■ **WORK TO COMPLETE**: Could you restate word for word the lines running from the one with "You are a GUI" to the end of the data, both ends included, but without pictures?

DATA section start

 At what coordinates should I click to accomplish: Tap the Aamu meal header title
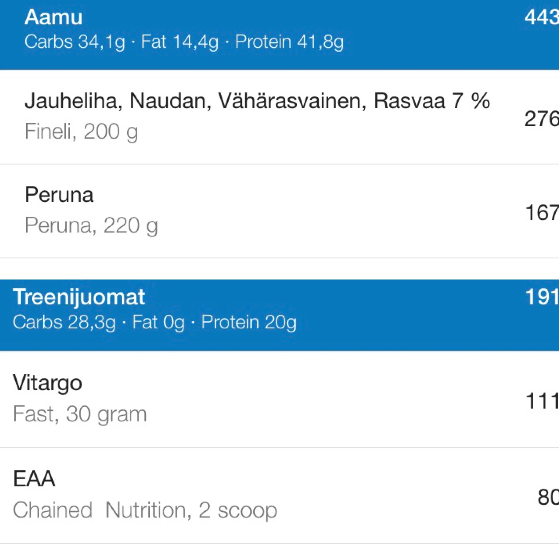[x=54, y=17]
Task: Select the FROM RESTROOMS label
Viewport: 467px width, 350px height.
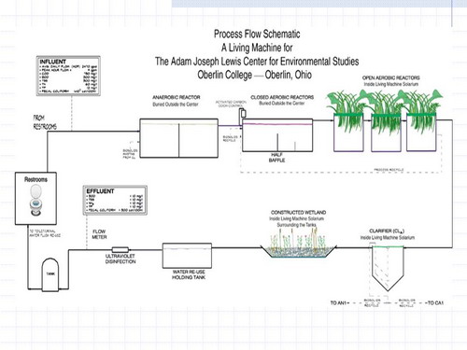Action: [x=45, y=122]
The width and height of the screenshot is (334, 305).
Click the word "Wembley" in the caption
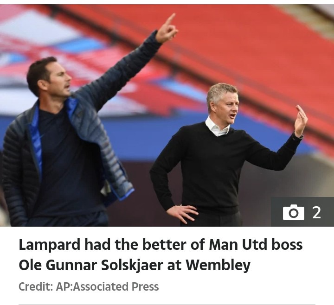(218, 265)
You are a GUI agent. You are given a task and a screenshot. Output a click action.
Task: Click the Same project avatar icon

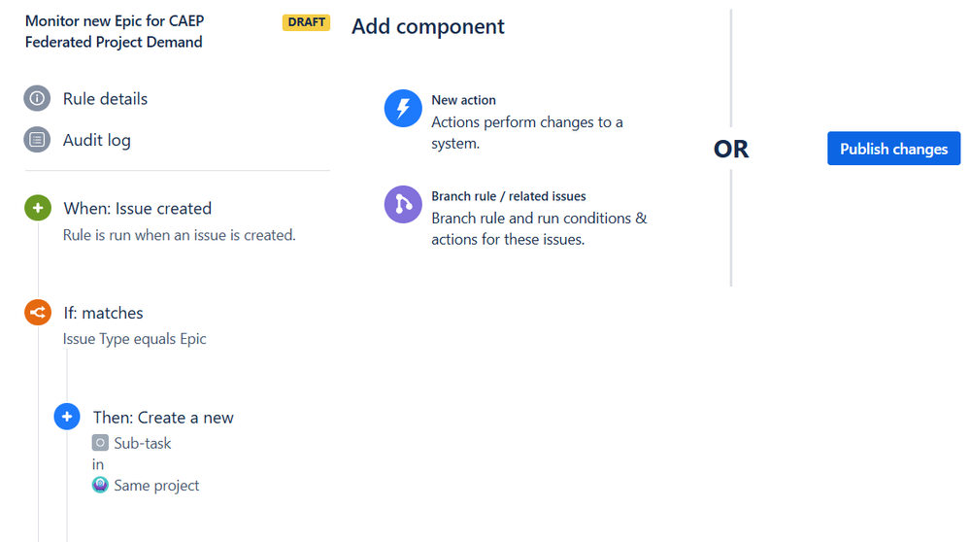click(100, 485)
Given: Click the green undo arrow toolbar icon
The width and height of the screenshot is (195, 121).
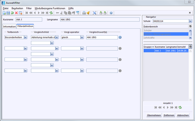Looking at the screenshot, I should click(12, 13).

DATA section end

■ **EXERCISE OUTPUT**:
You are a GUI agent. You are given a task and a screenshot. Output a click action.
Task: Click the Same project avatar icon

click(100, 485)
Given: Click the green undo arrow toolbar icon
The width and height of the screenshot is (195, 121).
Looking at the screenshot, I should click(12, 13).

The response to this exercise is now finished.